== Provided information
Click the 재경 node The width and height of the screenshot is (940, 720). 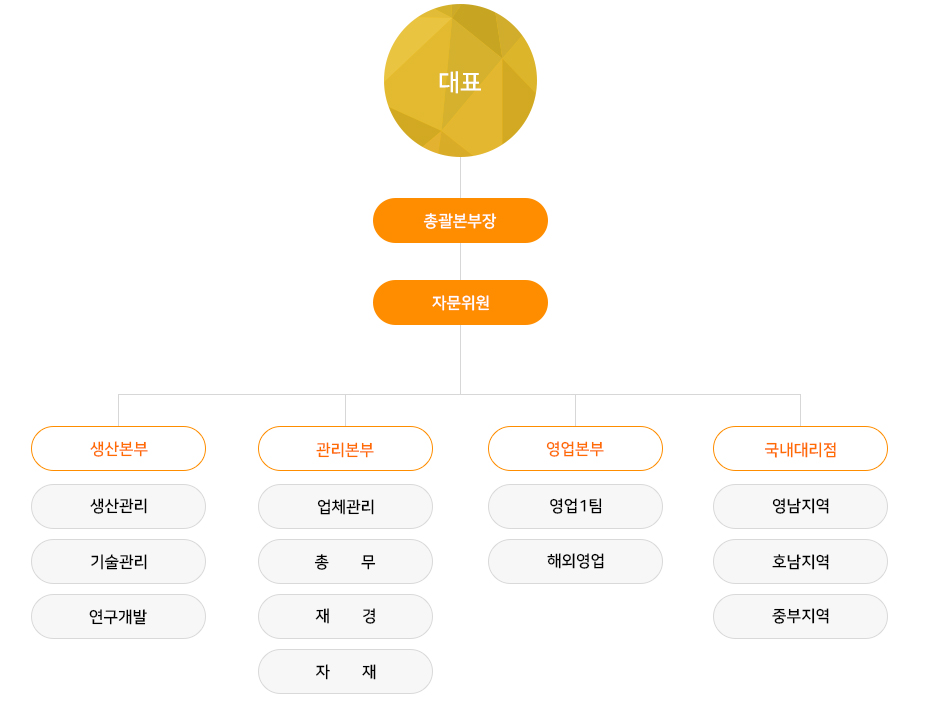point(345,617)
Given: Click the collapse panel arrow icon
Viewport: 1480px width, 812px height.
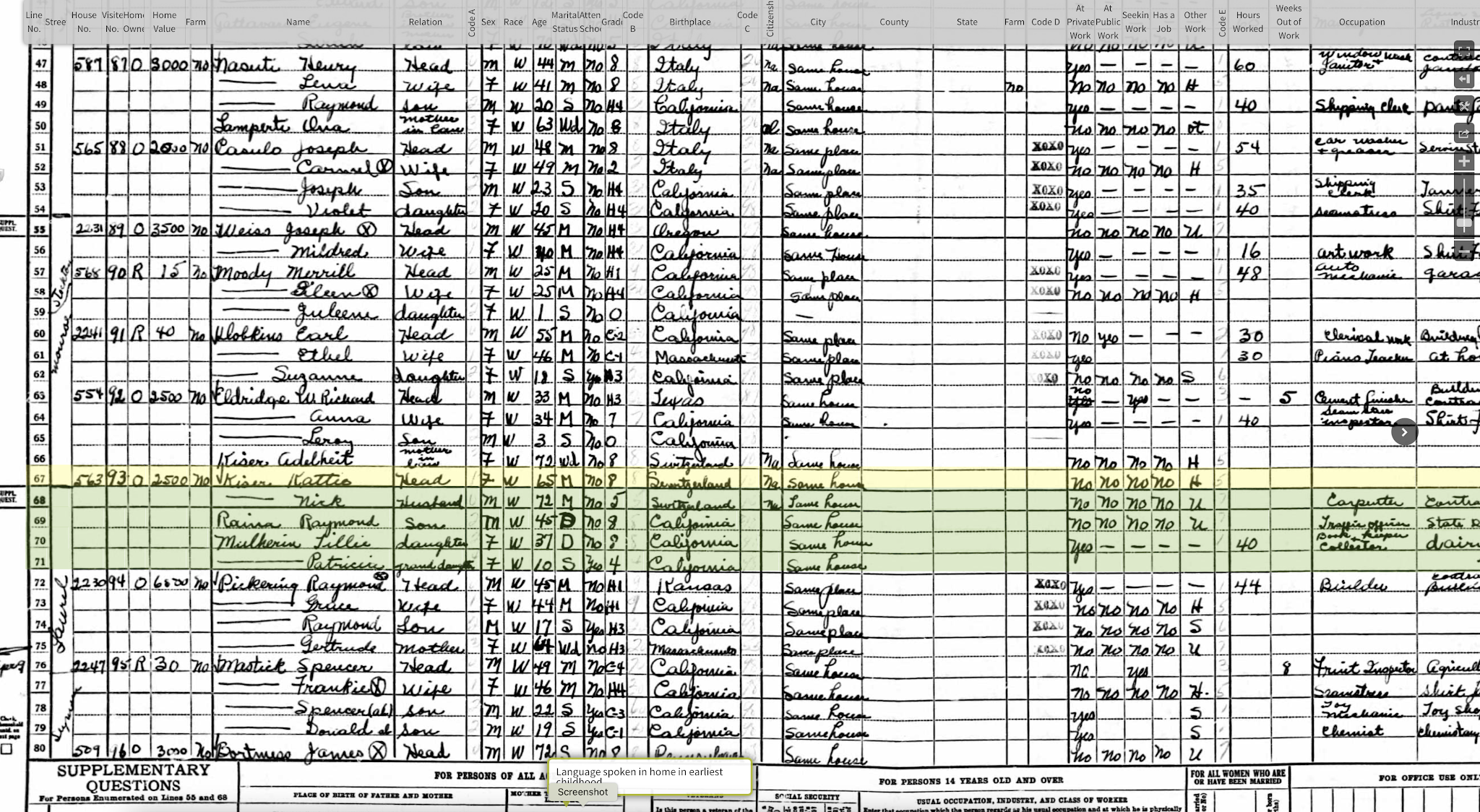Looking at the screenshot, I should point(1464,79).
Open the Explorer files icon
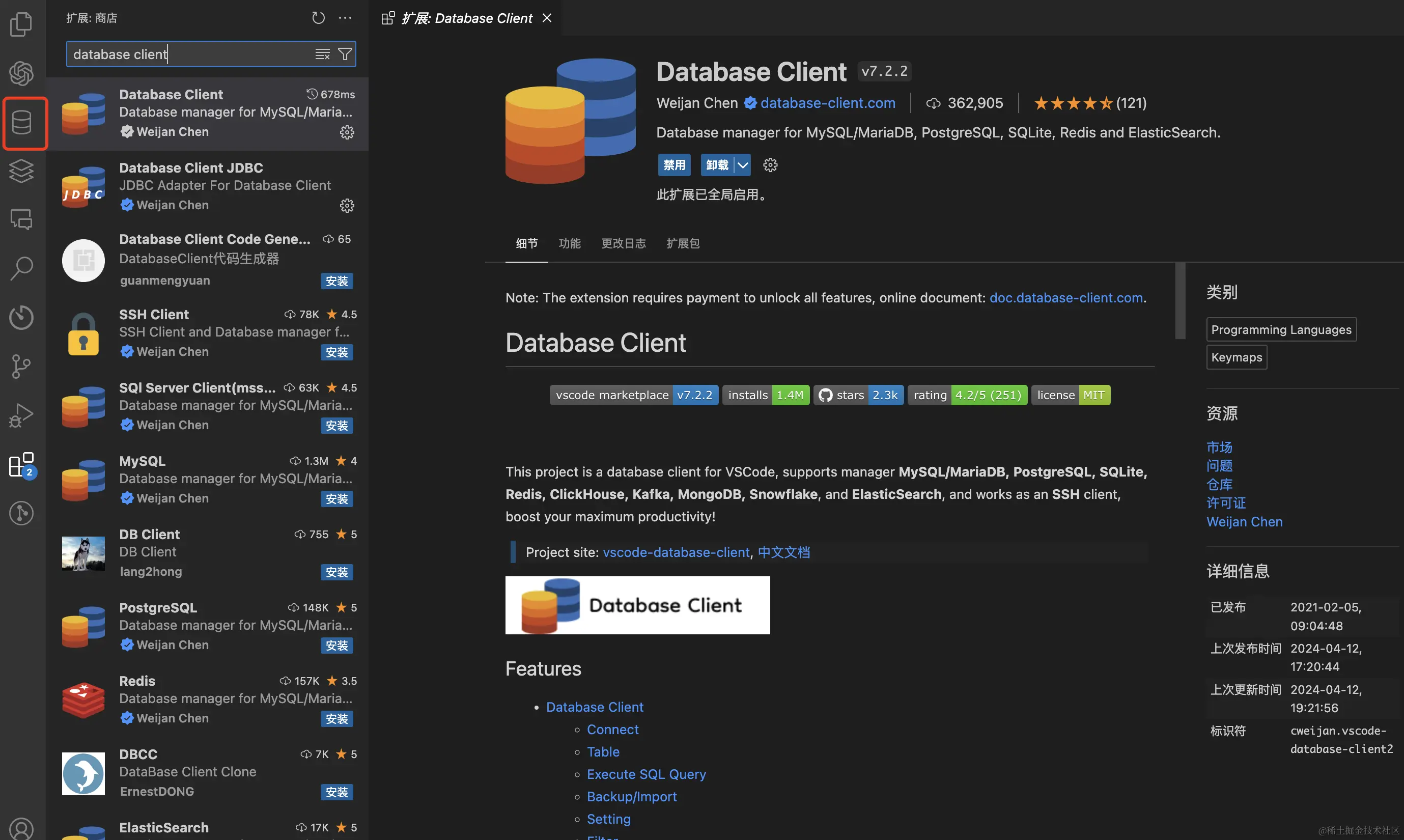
====
Retype the lines above, from the line containing "Given: Click the collapse panel arrow icon" through the last line, and leave the pictures out of your copy.

## The answer
Given: Click the collapse panel arrow icon
Viewport: 1480px width, 812px height.
Looking at the screenshot, I should point(1464,79).
Open the Explorer files icon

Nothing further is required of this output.